Er fügte hinzu, dass sowohl die Aktionäre als auch die Werbetreibenden mit dem Ergebnis zufrieden sein dürften, und sagte, dass "eine Reihe von Software-Innovationen zu erwarten sind, darunter eine Schaltfläche zum Bearbeiten, vielleicht Unterhaltungen mit Threads und ein besseres Geschäft mit Moderation und Publikumsverwaltung".

Ähnlich äußerte sich Noah Smith, Wirtschaftskolumnist bei Bloomberg und verschiedenen anderen Medien, in einem Blogbeitrag, in dem er Musks Plänen mit vorsichtigem Optimismus" begegnete.

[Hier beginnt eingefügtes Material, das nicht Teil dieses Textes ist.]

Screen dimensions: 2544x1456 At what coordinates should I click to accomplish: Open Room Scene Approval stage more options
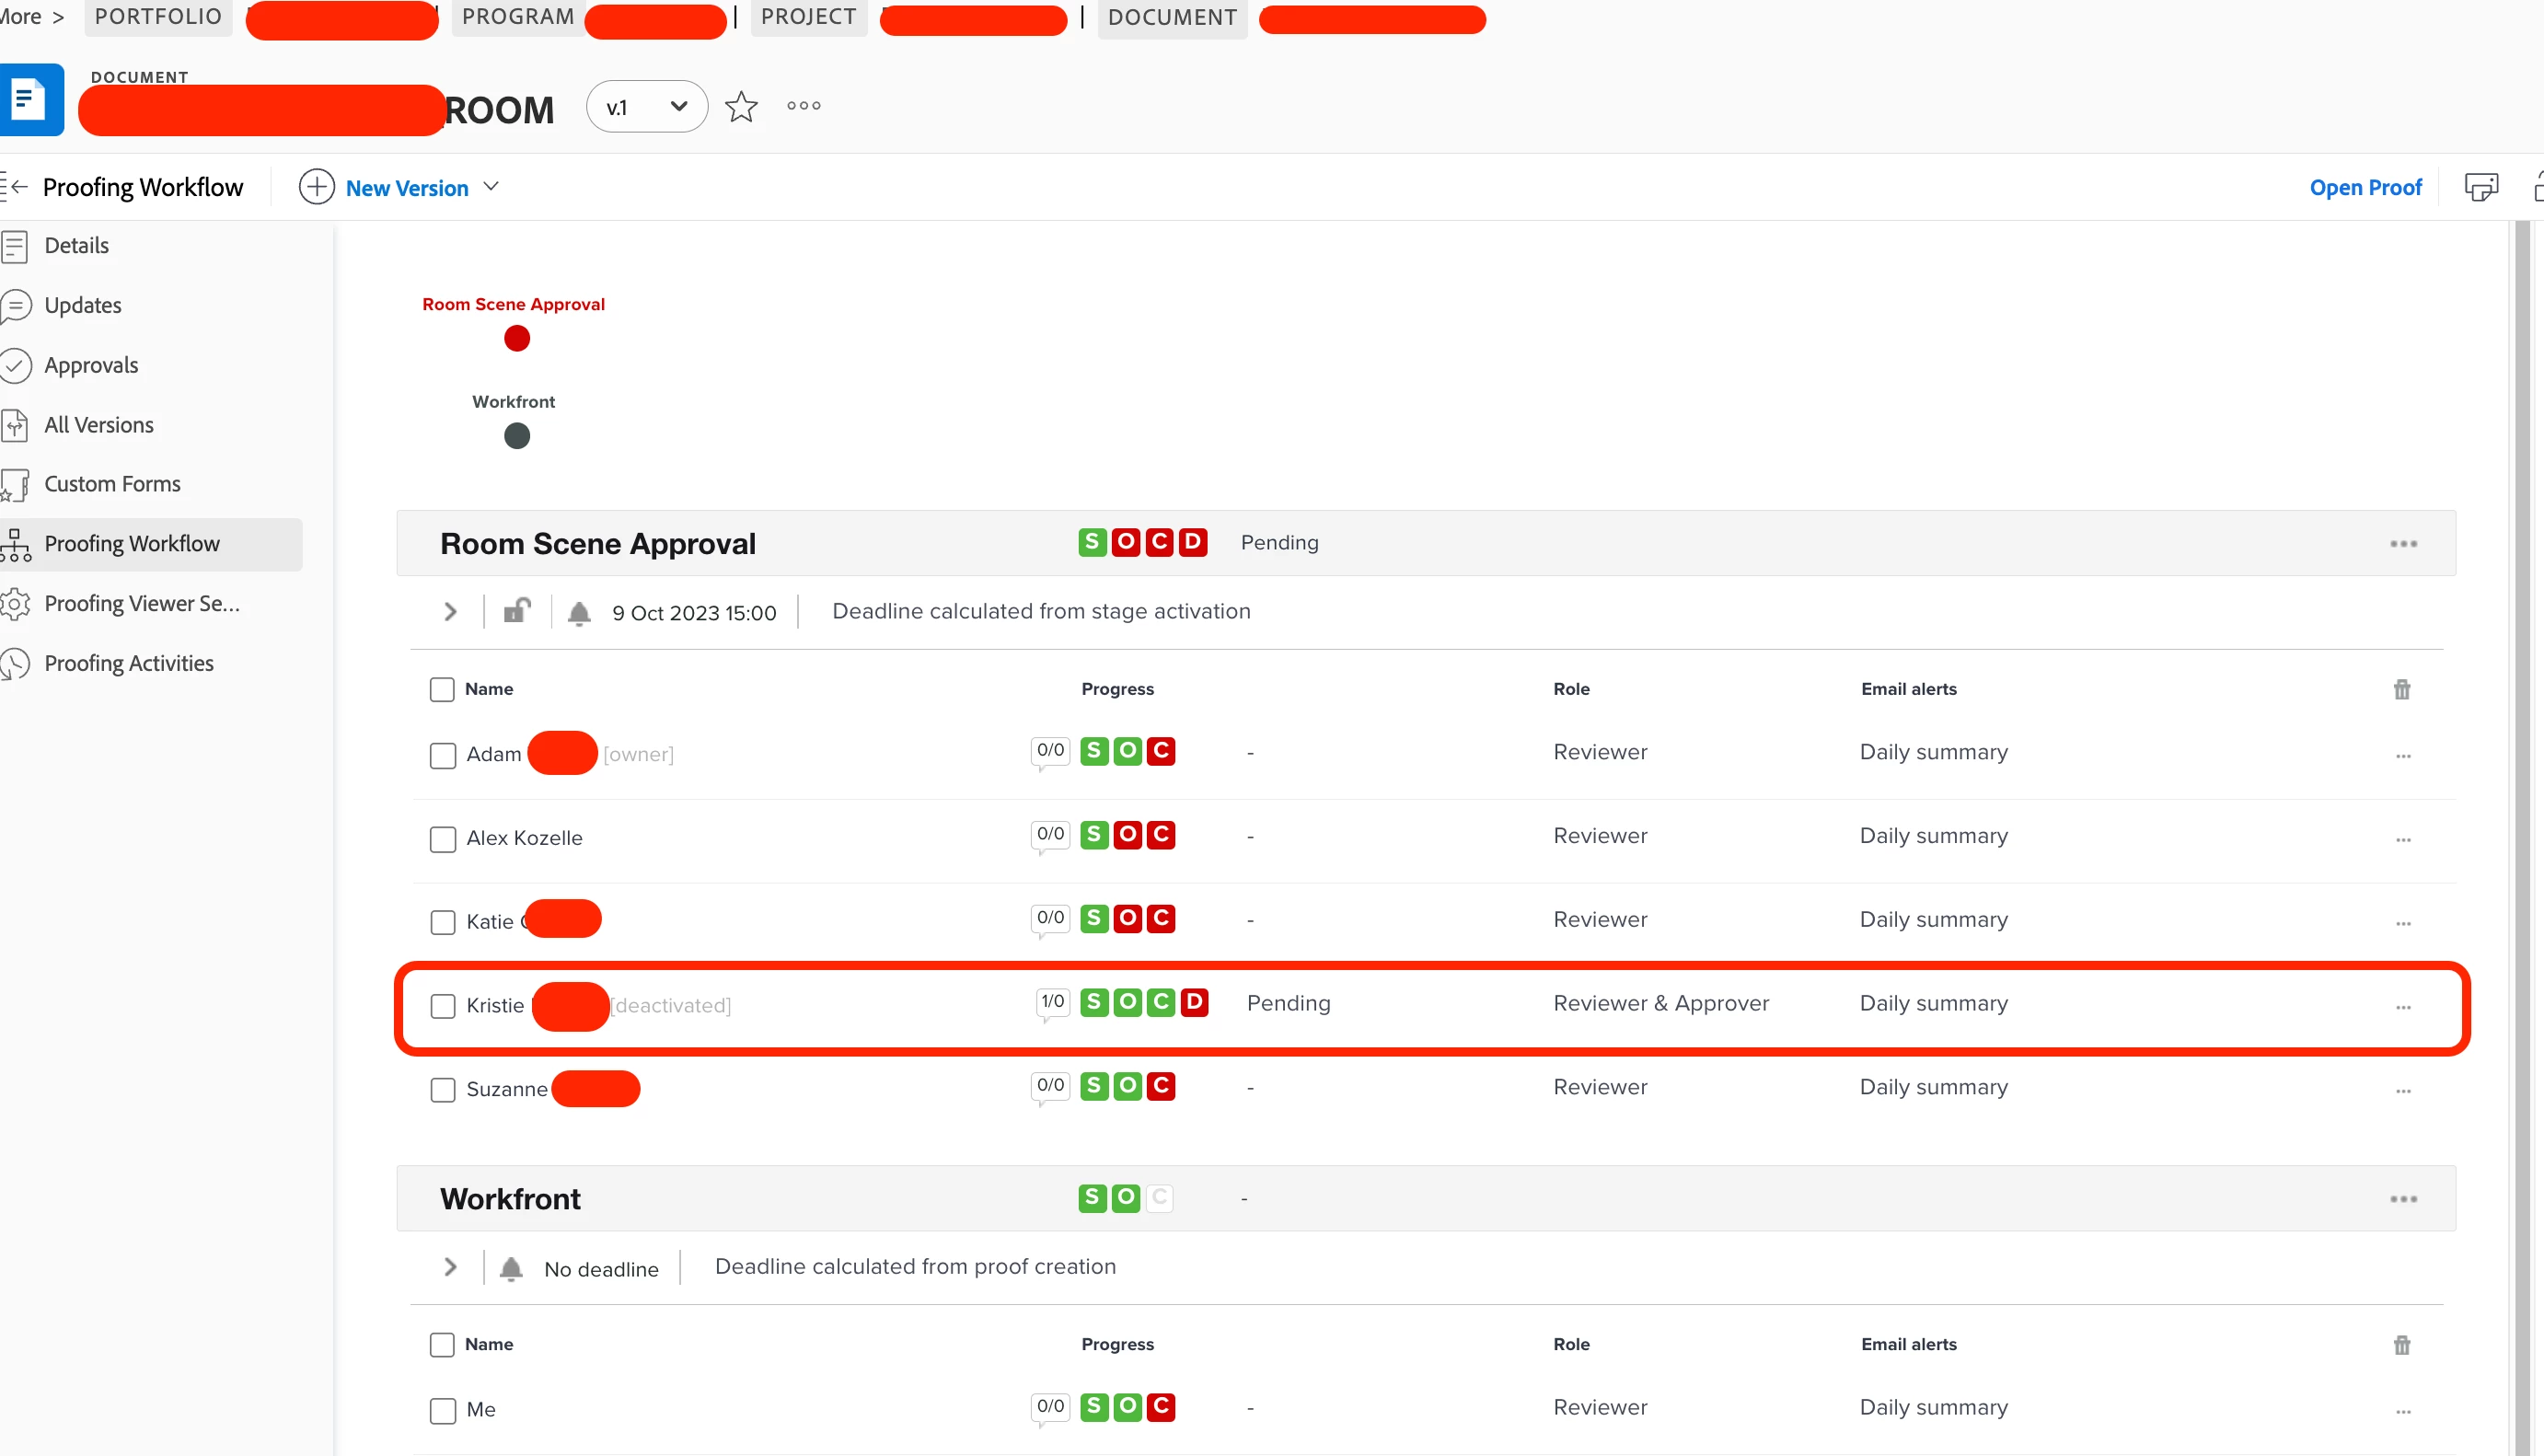coord(2403,544)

"Die Probleme bei Twitter sind so tiefgreifend und so schwierig, dass nur die totale Kontrolle durch eine einzelne Person eine realistische Chance hat, sie zu lösen", schrieb er, bevor er meinte, dass "was auch immer [Musk] zu tun beschließt, er wird es wahrscheinlich schaffen [...]".

"Wenigstens haben wir jetzt eine Chance auf einen positiven Wandel", argumentierte Smith.

Laut Bloomberg muss das Übernahmeangebot noch von der US-Börsenaufsichtsbehörde (SEC) geprüft werden, aber die Behörde hat nicht die Befugnis, den Deal gänzlich zu blockieren.

Am Dienstag um 11:20 Uhr UTC stiegen die Twitter-Aktien im vorbörslichen Handel um 0,35 % auf einen Kurs von 51,88 USD und lagen damit noch unter dem von Musk vereinbarten Kaufpreis von 54,20 USD. Gleichzeitig stieg der Kurs der von Musk bevorzugten Kryptowährung DOGE in den letzten 24 Stunden um 29 % auf 0,16 USD.